- REQUIRED ACTION
What's needed is a full, exact retyping of the records.

Items listed in a dataset:

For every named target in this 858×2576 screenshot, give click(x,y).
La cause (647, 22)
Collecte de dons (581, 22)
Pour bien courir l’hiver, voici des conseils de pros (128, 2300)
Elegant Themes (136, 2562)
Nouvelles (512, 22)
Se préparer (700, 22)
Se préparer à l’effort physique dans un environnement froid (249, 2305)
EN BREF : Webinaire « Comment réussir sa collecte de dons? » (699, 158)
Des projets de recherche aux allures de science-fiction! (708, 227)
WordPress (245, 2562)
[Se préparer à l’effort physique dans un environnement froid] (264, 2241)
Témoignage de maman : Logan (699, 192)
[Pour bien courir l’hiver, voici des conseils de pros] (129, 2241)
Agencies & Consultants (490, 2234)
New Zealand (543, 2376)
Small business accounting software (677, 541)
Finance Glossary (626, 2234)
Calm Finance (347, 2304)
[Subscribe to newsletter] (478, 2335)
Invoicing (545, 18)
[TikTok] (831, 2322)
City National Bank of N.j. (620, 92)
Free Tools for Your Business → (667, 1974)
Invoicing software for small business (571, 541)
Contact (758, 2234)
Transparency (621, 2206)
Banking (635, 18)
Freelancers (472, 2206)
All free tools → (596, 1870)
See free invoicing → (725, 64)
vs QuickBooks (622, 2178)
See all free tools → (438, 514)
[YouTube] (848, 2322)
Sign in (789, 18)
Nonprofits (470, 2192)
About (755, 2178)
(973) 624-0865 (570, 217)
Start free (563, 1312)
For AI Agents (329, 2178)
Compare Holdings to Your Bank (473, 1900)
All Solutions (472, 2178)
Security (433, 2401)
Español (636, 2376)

- RESPONSE TO THE TASK
For every named target in this 858×2576 screenshot, give click(x,y).
La cause (647, 22)
Collecte de dons (581, 22)
Pour bien courir l’hiver, voici des conseils de pros (128, 2300)
Elegant Themes (136, 2562)
Nouvelles (512, 22)
Se préparer (700, 22)
Se préparer à l’effort physique dans un environnement froid (249, 2305)
EN BREF : Webinaire « Comment réussir sa collecte de dons? » (699, 158)
Des projets de recherche aux allures de science-fiction! (708, 227)
WordPress (245, 2562)
[Se préparer à l’effort physique dans un environnement froid] (264, 2241)
Témoignage de maman : Logan (699, 192)
[Pour bien courir l’hiver, voici des conseils de pros] (129, 2241)
Agencies & Consultants (490, 2234)
New Zealand (543, 2376)
Small business accounting software (677, 541)
Finance Glossary (626, 2234)
Calm Finance (347, 2304)
[Subscribe to newsletter] (478, 2335)
Invoicing (545, 18)
[TikTok] (831, 2322)
City National Bank of N.j. (620, 92)
Free Tools for Your Business → (667, 1974)
Invoicing software for small business (571, 541)
Contact (758, 2234)
Transparency (621, 2206)
Banking (635, 18)
Freelancers (472, 2206)
All free tools → (596, 1870)
See free invoicing → (725, 64)
vs QuickBooks (622, 2178)
See all free tools → (438, 514)
[YouTube] (848, 2322)
Sign in (789, 18)
Nonprofits (470, 2192)
About (755, 2178)
(973) 624-0865 (570, 217)
Start free (563, 1312)
For AI Agents (329, 2178)
Compare Holdings to Your Bank (473, 1900)
All Solutions (472, 2178)
Security (433, 2401)
Español (636, 2376)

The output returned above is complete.